====== Исходные данные

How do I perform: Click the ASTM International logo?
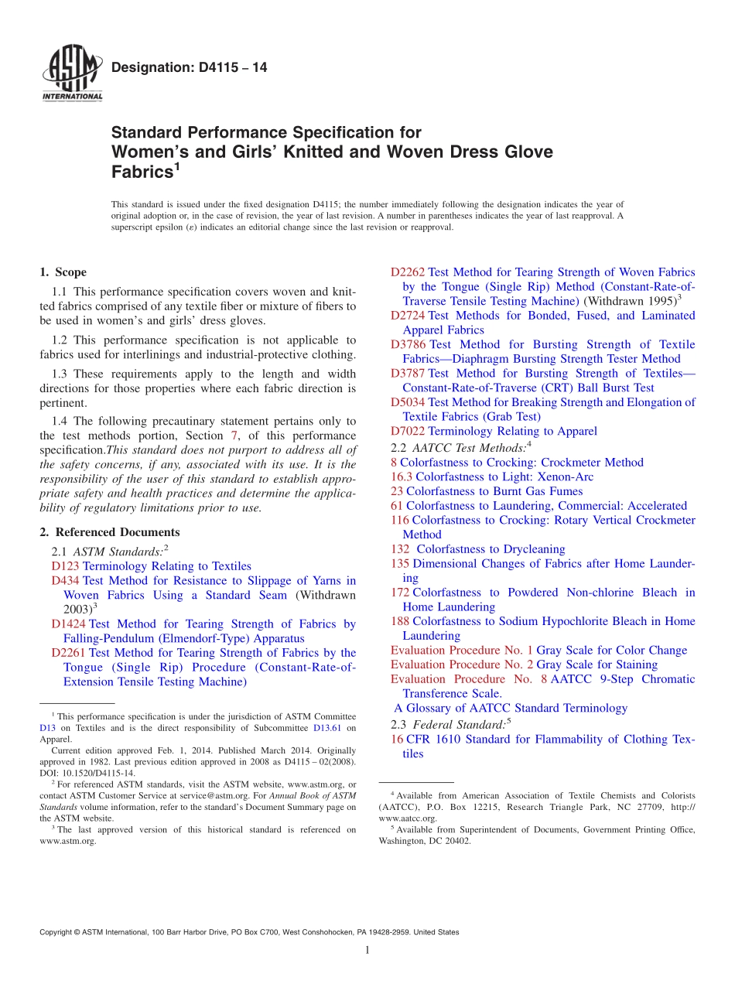(x=71, y=74)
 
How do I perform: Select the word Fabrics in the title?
(x=140, y=172)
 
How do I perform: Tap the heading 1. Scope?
(x=63, y=272)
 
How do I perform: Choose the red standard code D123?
(x=65, y=566)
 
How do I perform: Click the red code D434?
(x=65, y=581)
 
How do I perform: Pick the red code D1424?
(x=68, y=624)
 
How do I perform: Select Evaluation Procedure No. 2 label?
(x=461, y=665)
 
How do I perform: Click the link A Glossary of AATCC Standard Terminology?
(x=511, y=708)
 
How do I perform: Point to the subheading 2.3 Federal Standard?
(x=450, y=725)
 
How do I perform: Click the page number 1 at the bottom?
(x=368, y=951)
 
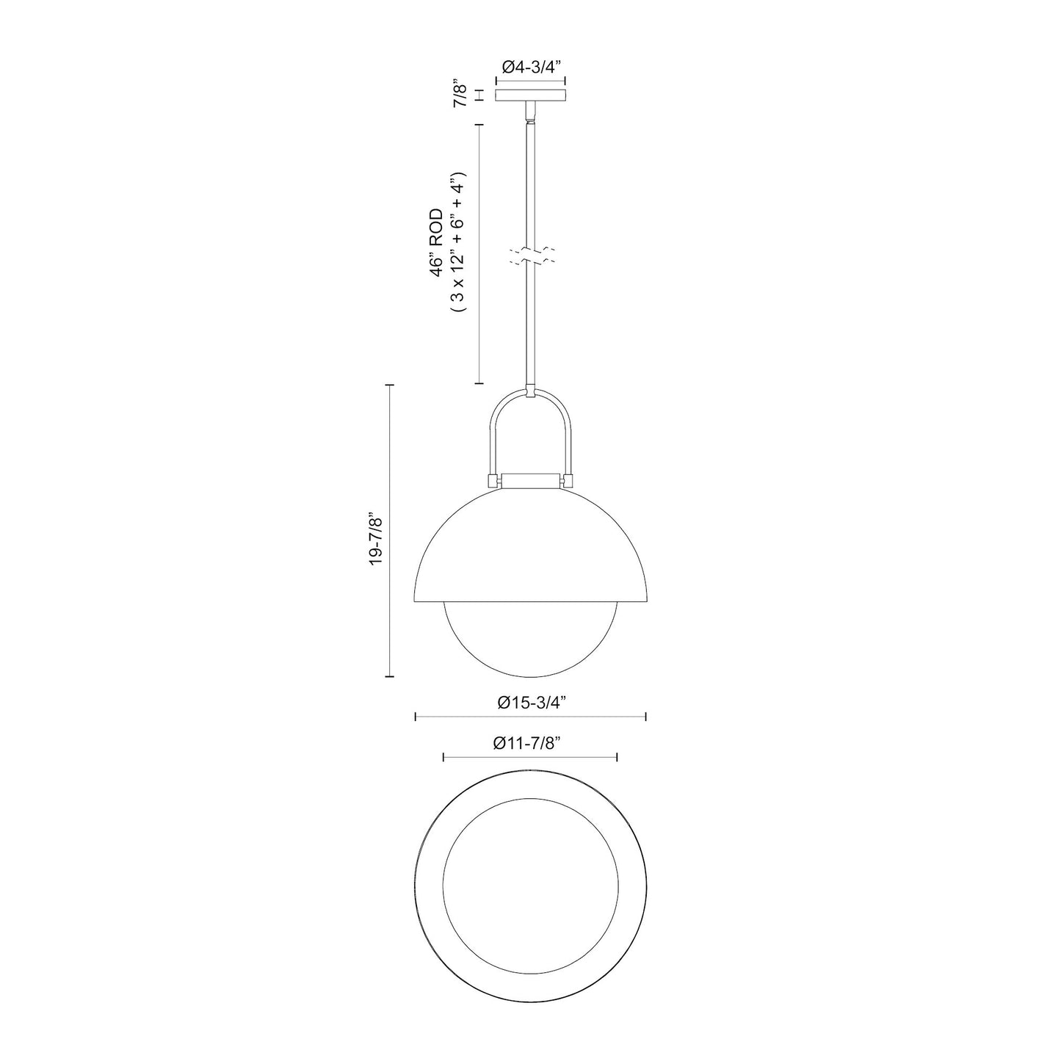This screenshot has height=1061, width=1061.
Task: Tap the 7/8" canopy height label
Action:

============

Подсчитайте, сколько строк материала содержат строку «code». В ответе укажите только число.

**Письменный ответ**
3